ROMA (LaPresse) – “Non posso dimenticare le urla disperate dei miei genitori quando ebbero la possibilità di vedere il cadavere del figlio. Piangevano, imprecavano, io non avrei voluto vederlo, preferivo ricordarlo con il suo sorriso. Ma poi ho ceduto e ho visto una scena pietosa. Un corpo irriconoscibile, non sembrava neppure Stefano. Aveva il volto tumefatto, un occhio fuori dall’orbita, la mascella rotta, l’espressione del volto segnato da sofferenza e solitudine nella quale era morto. Ero pietrificata, non era possibile che un essere umano fosse ridotto in quelle condizioni”. È quanto detto da Ilaria Cucchi, sorella di Stefano, che così ha ricordato davanti ai giudici, il giovane morto il 22 ottobre del 2009 all’ospedale Sandro Pertini di Roma. Una settimana dopo l’arresto per droga.
La testimonianza della sorella di Stefano
“La nostra era una famiglia fantastica e meravigliosa, sempre unita, nonostante le tante batoste dovute ai problemi di tossicodipendenza di Stefano“. Lo ha aggiunto la donna durante la testimonianza nel processo che vede imputati 5 carabinieri. “Non c’era Natale o compleanno che non festeggiassimo sempre assieme. Stefano era come me, non tollerava le ingiustizie. Spesso litigavamo anche pesantemente, ma da parte sua non ricordo mai un gesto di violenza fisica. Aveva un bel caratterino. La sera prima dell’arresto era andato in palestra. Stava bene, era magro come me, ma non aveva alcun problema di salute. Fino all’ultimo istante della sua vita, ha combattuto e lottato per essere aiutato”.

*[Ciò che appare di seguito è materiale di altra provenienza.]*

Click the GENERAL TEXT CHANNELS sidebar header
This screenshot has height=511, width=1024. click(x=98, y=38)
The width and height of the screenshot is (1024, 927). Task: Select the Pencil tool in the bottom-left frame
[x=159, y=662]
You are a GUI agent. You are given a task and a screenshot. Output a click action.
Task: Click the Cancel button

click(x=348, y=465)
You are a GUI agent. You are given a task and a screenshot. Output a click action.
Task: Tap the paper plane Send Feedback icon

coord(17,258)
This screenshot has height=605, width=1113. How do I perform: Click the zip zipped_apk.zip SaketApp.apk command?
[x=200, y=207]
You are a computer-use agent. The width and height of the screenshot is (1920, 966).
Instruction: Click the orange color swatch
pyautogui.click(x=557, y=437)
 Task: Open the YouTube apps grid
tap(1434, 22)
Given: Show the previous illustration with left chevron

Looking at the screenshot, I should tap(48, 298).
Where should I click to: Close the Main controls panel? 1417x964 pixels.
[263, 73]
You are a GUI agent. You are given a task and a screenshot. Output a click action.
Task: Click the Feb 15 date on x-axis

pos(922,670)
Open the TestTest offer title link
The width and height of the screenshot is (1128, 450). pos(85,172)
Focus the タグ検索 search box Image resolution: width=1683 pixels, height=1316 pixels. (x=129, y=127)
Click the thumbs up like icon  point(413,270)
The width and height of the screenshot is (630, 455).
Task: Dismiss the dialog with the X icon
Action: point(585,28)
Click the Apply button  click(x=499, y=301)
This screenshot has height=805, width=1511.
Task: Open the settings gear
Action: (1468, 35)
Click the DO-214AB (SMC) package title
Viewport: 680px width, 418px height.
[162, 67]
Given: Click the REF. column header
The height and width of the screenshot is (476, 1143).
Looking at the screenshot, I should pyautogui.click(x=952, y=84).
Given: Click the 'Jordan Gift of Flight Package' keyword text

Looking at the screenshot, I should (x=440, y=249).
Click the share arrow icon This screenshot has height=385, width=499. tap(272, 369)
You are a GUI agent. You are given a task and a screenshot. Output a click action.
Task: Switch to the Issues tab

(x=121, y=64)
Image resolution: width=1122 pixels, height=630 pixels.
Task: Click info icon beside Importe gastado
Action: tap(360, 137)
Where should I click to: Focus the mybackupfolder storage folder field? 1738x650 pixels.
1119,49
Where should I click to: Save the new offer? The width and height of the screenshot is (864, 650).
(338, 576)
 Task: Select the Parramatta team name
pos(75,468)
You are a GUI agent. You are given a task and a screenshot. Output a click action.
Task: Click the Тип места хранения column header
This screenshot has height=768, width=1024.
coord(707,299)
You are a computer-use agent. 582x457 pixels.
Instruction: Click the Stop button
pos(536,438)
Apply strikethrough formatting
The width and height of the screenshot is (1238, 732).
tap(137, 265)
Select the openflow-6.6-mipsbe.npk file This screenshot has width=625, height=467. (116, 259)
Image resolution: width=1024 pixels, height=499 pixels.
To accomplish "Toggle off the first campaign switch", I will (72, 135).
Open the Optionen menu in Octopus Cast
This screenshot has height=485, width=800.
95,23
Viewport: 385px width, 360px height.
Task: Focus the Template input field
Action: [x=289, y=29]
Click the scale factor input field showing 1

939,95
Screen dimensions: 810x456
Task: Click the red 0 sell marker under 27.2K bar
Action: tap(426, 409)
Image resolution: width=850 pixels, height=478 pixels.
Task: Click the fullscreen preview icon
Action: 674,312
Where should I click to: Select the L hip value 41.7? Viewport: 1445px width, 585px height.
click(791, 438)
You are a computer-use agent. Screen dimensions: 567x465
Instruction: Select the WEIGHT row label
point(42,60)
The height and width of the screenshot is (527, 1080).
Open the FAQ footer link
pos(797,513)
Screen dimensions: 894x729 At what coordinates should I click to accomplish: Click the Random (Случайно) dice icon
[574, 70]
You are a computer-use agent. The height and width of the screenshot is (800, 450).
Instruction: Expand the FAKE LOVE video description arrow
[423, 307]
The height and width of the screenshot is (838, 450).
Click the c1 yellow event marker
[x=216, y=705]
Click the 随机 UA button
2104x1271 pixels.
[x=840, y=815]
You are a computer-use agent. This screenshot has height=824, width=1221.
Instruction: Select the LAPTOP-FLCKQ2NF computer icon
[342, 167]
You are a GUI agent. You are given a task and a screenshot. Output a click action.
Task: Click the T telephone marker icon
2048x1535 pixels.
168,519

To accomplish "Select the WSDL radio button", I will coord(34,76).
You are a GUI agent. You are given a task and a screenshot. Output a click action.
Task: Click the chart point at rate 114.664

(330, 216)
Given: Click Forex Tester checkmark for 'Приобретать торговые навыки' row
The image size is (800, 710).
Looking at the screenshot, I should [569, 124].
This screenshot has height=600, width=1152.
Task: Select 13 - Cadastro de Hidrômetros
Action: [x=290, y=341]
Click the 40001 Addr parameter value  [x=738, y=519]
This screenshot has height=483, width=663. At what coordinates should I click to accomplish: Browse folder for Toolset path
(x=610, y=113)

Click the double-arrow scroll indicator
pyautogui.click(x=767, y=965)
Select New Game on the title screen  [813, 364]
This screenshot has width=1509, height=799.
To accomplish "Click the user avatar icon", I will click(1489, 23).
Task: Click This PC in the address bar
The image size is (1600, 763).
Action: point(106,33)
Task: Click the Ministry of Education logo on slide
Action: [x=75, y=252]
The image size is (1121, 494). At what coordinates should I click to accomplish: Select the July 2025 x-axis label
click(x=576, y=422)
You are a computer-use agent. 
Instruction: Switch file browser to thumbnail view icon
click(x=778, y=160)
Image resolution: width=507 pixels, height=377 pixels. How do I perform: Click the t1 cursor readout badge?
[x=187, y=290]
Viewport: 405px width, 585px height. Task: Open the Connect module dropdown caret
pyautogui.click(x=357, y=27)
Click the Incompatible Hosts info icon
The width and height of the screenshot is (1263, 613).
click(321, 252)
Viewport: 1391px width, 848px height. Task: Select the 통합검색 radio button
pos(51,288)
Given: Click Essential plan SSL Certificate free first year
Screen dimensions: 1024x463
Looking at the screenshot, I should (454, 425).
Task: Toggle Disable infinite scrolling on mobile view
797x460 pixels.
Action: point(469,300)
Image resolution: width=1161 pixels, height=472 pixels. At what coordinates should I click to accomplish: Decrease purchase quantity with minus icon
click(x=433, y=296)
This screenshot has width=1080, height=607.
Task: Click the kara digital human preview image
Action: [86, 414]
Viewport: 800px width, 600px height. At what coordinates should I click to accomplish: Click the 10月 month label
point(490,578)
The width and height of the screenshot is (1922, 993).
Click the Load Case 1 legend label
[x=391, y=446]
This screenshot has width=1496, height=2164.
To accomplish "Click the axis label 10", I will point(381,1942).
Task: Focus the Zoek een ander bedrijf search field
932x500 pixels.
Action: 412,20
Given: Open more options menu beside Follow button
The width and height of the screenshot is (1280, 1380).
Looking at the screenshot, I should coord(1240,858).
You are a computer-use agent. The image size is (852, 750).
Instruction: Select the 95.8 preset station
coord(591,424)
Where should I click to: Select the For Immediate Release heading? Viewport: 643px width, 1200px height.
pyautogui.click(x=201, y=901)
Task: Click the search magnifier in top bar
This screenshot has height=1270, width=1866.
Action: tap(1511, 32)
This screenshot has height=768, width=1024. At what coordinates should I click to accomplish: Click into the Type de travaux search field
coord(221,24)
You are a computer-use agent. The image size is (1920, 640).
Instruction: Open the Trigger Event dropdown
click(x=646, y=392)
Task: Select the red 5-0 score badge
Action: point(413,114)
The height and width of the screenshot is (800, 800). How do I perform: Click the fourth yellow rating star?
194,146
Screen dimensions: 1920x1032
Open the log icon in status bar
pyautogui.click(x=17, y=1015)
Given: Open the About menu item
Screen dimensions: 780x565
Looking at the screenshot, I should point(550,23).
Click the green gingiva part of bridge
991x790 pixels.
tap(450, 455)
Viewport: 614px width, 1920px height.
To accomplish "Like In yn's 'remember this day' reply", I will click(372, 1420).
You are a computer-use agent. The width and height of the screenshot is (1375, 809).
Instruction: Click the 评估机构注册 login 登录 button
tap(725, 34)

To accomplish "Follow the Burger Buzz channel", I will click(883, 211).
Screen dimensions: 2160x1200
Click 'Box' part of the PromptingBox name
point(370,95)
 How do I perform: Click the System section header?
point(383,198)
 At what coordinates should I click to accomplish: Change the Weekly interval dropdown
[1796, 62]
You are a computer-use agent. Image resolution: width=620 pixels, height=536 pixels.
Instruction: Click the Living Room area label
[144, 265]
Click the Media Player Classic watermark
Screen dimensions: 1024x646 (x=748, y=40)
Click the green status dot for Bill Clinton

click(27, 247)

I carabinieri coinvolti nel processo Cucchi
Sono cinque i carabinieri coinvolti nel processo sulla morte del geometra romano in corso davanti alla prima Corte d’Assise del tribunale di Roma. Alessio Di Bernardo, Raffaele D’Alessandro, Francesco Tedesco, rispondono di omicidio preterintenzionale. Tedesco risponde anche di falso nella compilazione del verbale di arresto di Cucchi e calunnia insieme al maresciallo Roberto Mandolini. Che all’epoca dei fatti era a capo della stazione Appia, dove venne eseguito l’arresto. Vincenzo Nicolardi, anche lui carabiniere, è accusato di calunnia con gli altri due, nei confronti degli agenti di polizia penitenziaria che vennero accusati nel corso della prima inchiesta sul caso.